Arguing the case for a responsible media that will adopt standards of self-regulation as against the to-be-imposed ‘content code’, an ill conceived, insidious and dangerous piece of legislation, she said: We need to raise our standards to that level of accountability before we can get completely self-righteous. We need to tell the government to get out of our space. But we also need to be open to the same scrutiny we subject everyone else to.
Public memory is short and pardonable. But when activist-crusaders who profess ethical standards for others and prides themselves to be at the vanguard of media freedom suffer from selective amnesia, uncomfortable questions need to be asked. Especially at a time when the media in India is engaged in a tooth and nail battle against the Information and Broadcasting (I&B) ministry's move to enforce censorship through the backdoor.
Not more than two weeks ago the editors of India's top television channels got together to tell the Prime Minister Manmohan Singh that the draconian provisions in the proposed Cable Television Network Regulations (CNR) Act is a throwback to the era of emergency. Something that is purely unacceptable because it is aimed solely at subjugating the media to total government control. Madam Barkha Dutt as the Managing Editor of the fearless NDTV was one of the signatories of the letter.

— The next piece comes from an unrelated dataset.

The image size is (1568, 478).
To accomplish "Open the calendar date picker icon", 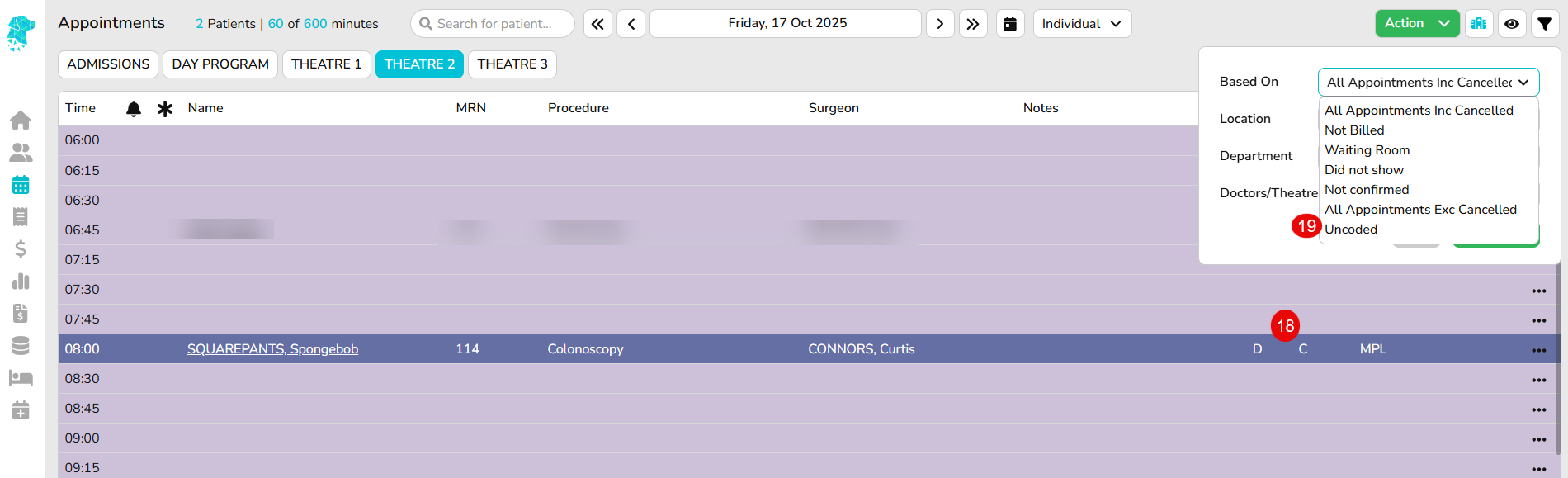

And now we hear the news that this widely respected and equally ridiculed member of the journalistic community, who is supposed to protect the freedom of speech and expression as enshrined in the constitution has abused her position as the group editor of a media conglomerate to legally intimidate a hapless blogger and make him withdraw a post critical of her coverage of the 26/11 Mumbai attack.
What a shame!
And as Barkha wrote in her Independence Day-eve column, the irony couldn't be any less befitting.
The Netherlands based Indian blogger Chyetanya Kunte had to retract comments made on his blog in the post titled 'Shoddy journalism' against the NDTV Ltd and Barkha Dutt and tender an unconditional apology, presumably because of a threatening legal memo.

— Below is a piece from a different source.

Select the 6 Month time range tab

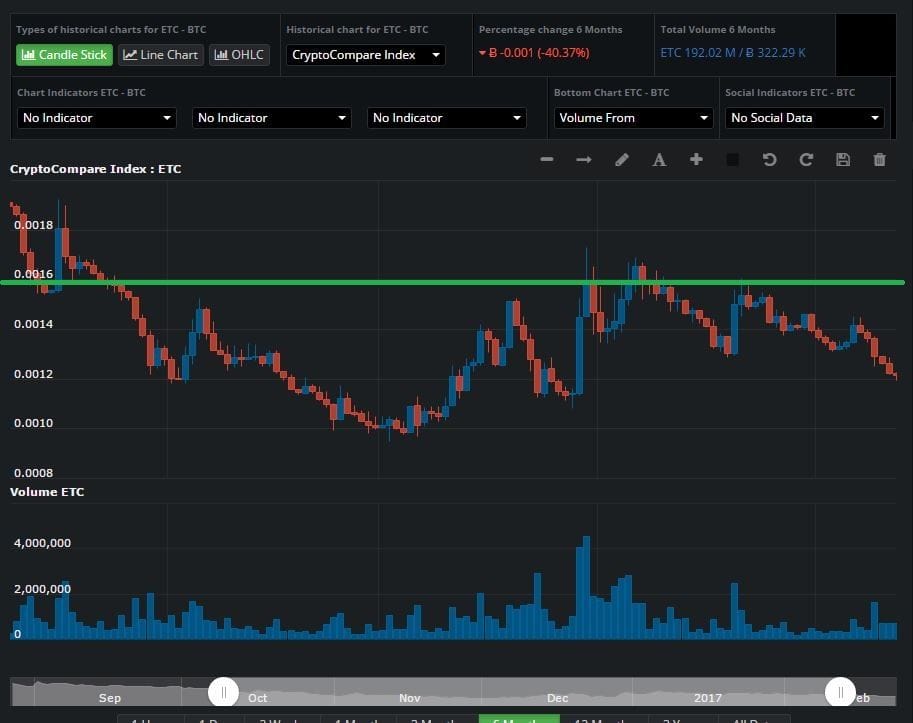[518, 718]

While Kunte himself has not made any mention that he was threatened with legal action by NDTV, the tone and legalese in the retraction statement posted in his website clearly point to the fact that it was done to save his skin and money.
Reading the google cache record of the now deleted post which touched Barkha's celebrity nerve, one is at pains to understand how a journalist schooled in Columbia and has won accolades for taking on rabid right-wingers, can display such arrogance, when faced with criticism. Kunte's opinion was not in any sense more vitriolic than that made by thousands of viewers who were hurt by the insensitive and lopsided coverage of the Mumbai carnage by various TV channels. Only two words - the use of 'idiot' as an adjective before the word journalist and 'shut-the-f***-up', a vulgar idiom for shut up - seems to be off the mark. Angry words that he wrote as he watched the ghastly events of Mumbai unfold in the television screen on November 27.
The criticism he levelled against Barkha – on the possible risk of loss of life of hotel guests and allegations of soldier deaths in 1999 Kargil operation - was backed by links to a Wikipedia entry and other media reports. It is perplexing why NDTV chose to go against a blogger who only acted well within the rights. The only possible explanation is that they wanted to make an example of him. You are not supposed to touch a 24/7 holy cow .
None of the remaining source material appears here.